Ya, Meisya memang tengah gemetaran. Masih belum bisa beradaptasi dengan cara Sapri menyetir dan tidak paham dengan bosnya yang justru menikmati hal itu.

Meisya menautkan kedua tangannya dengan begitu kuat, berusaha meredam tremor yang sialnya tidak pernah absen muncul saat mereka berkendara. Sungguh menyedihkan. Mungkin saja tak lama lagi ia akan trauma atau stroke di usia muda.

Setelah menempuh perjalanan selama 30 menit, akhirnya mereka tiba ditempat tujuan. Sebuah restoran mewah yang cukup terkenal menjadi pilihan untuk meeting di siang itu.

Meisya turun dengan kaki gemetar, kemudian berdiri di samping mobil beberapa saat. Ia menghela napas lega sambil menyeka sedikit peluh yang membasahi pelipisnya, padahal telah beberapa kali ia mengusap wajahnya dengan sapu tangan. Berkendara bersama Sapri dan Aleeta nyatanya memang selalu membuat keringat dingin membanjiri tubuhnya.

Aleeta yang menyadari hal itu, langsung menoleh ke arah Meisya. "Sepertinya kamu harus sering diajak berkendara dengan kecepatan tinggi, Meisya. Agar adrenalinmu lebih terpacu lagi."

Aleeta tersenyum dan berjalan meninggalkan Meisya yang masih berdiri sambil berusaha menetralkan perasaanya. Hal itu sontak membuat Meisya setengah berlari menyusul atasannya itu.

Kedatangan mereka langsung disambut hangat oleh seorang wanita muda yang bekerja sebagai resepsionis di restoran tersebut. Mereka tampak berbincang sejenak, sebelum akhirnya beranjak menuju ruangan VIP yang sudah direservasi sebelumnya oleh asisten klien mereka.

Sepertinya tempat itu bukan pilihan yang buruk.
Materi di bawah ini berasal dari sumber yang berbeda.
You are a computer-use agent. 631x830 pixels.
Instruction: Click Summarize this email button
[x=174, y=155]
Setidaknya, meeting pertama mereka akan terkesan lebih santai dibandingkan dengan ketika meeting langsung di kantor perusahaan.

"Selamat siang," sapa Aleeta kepada dua pria muda yang sudah tampak menunggu di meja yang disebutkan oleh resepsionis tadi.
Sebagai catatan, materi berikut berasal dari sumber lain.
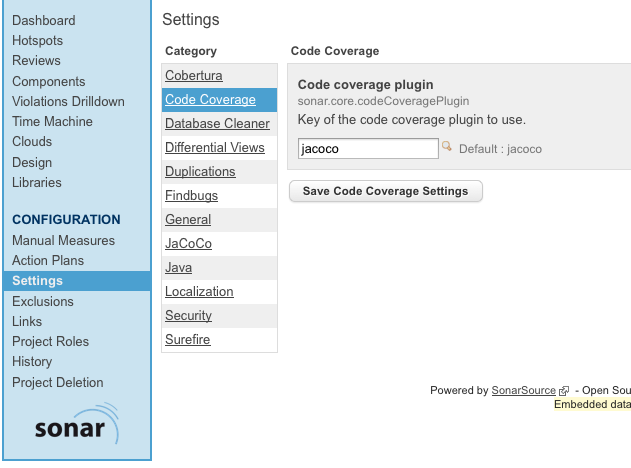631x468 pixels.
Task: Go to Violations Drilldown in sidebar
Action: click(x=68, y=101)
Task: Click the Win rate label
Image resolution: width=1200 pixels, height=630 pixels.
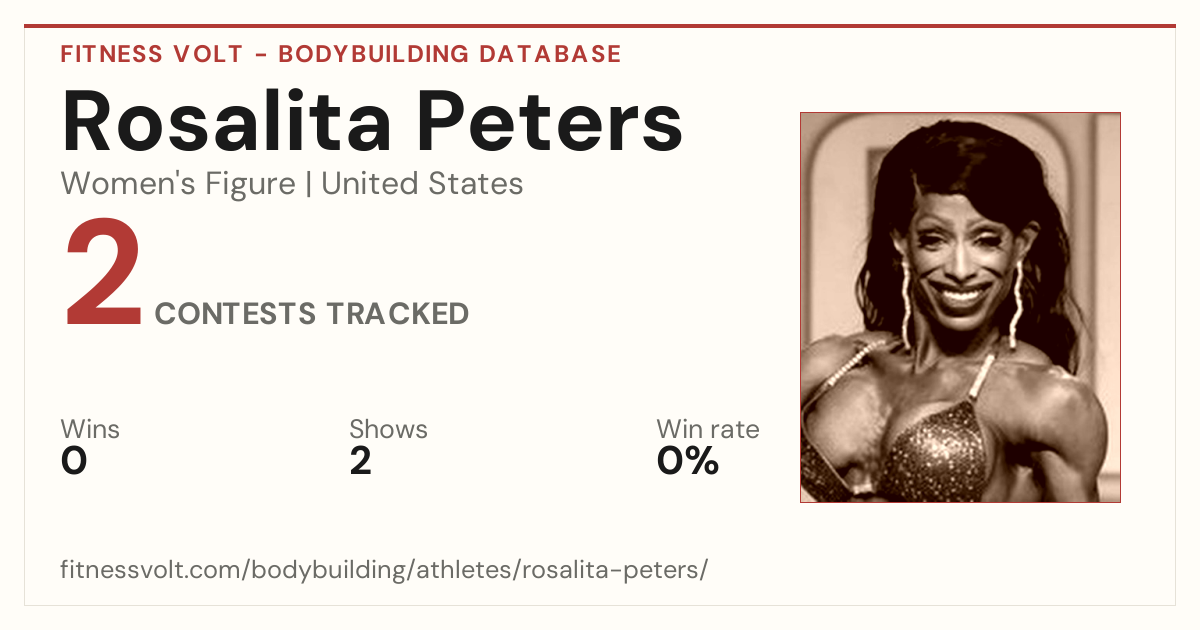Action: click(x=708, y=429)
Kedua pria itu langsung menoleh dan bangkit dari tempat duduk, sekadar ingin menyambut kedatangan klien baru mereka.

Rajendra Alister, pria yang kerap kali di sapa Rendra itu tampak mengamati beberapa saat kedua wanita yang sudah berdiri di depannya. Seulas senyum pun sengaja ia lemparkan, terkhusus untuk Aleeta yang sempat bertemu dengannya secara tidak sengaja. Namun, entah Aleeta menyadari hal itu atau tidak.

Kemeja biru muda yang melekat di tubuh Rendra, menampilkan sosok yang sangat sederhana, tetapi tidak kalah gagah dari pria yang tengah berdiri di sampingnya. Bahkan ia memiliki wajah yang lebih tampan, dibandingkan sosok berjas hitam yang diyakini sebagai atasannya itu.
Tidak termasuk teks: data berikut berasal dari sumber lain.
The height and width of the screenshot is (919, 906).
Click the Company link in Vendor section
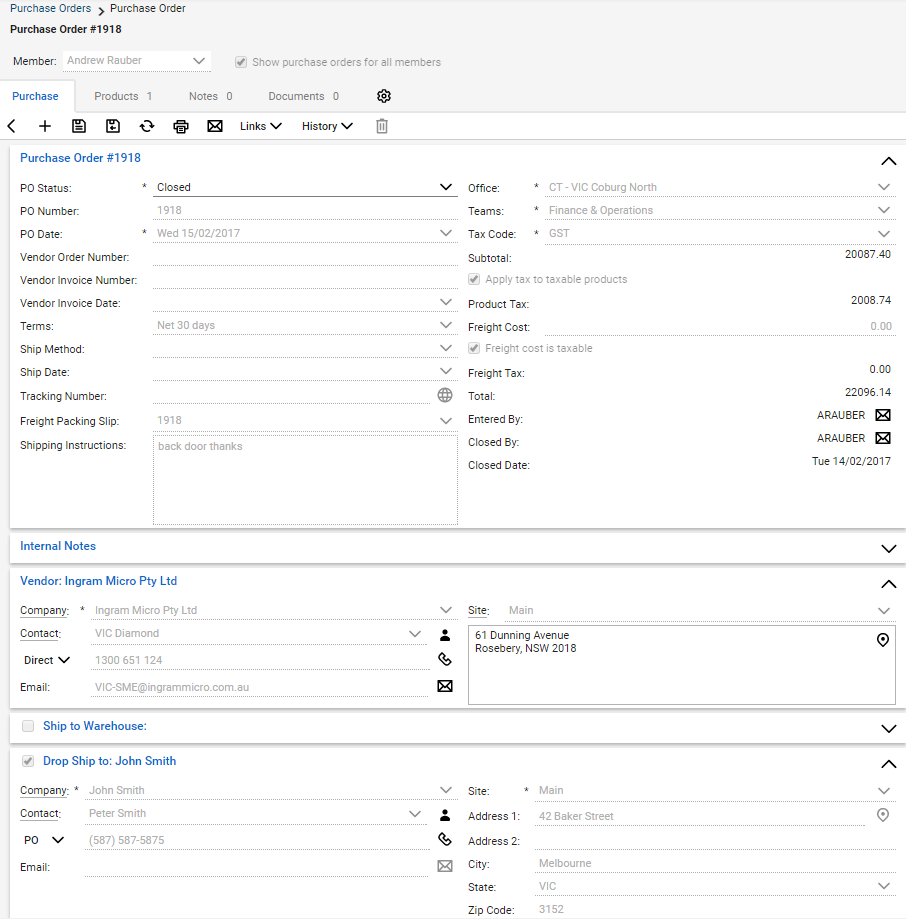point(44,610)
"Selamat siang. Dengan Ibu Aleeta?" Rendra berusaha memastikan terlebih dahulu, meskipun sebenarnya ia sudah mengetahui sosok wanita yang berdiri tepat di depannya.

"Iya, betul sekali, Pak. Maaf, sudah membuat lama menunggu," jawab Aleeta dengan sangat ramah kepada sosok pria yang belum dikenalnya.

"Oh, tidak masalah, Bu. Kami juga baru sampai sepuluh menit yang lalu. Saya minta maaf, karena sebelumnya hanya sempat menghubungi Bu Meisya, itu pun melalui telepon," jawab Rendra santai, berbeda dengan pria di sampingnya yang terlihat sedikit gugup dan kaku.

"Tidak apa-apa, Pak." Aleeta membalas dengan kalimat yang cukup singkat.

Sekilas Aleeta merasa heran dengan pria yang diduga sebagai asisten pribadi yang akan menjadi klien barunya. Ya, tentu. Karena sejak awal, justru pria itu yang lebih aktif mengajak berkomunikasi, sementara pria satu lagi hanya berdiri mematung tanpa sepatah kata pun yang keluar dari mulutnya.

"Oh ya, perkenalkan ini Pak Rendra, pemimpin di perusahaan kami dan saya Ryan, asisten priabadinya," imbuh Rendra yang langsung di sambut hangat oleh Aleeta dan Meisya.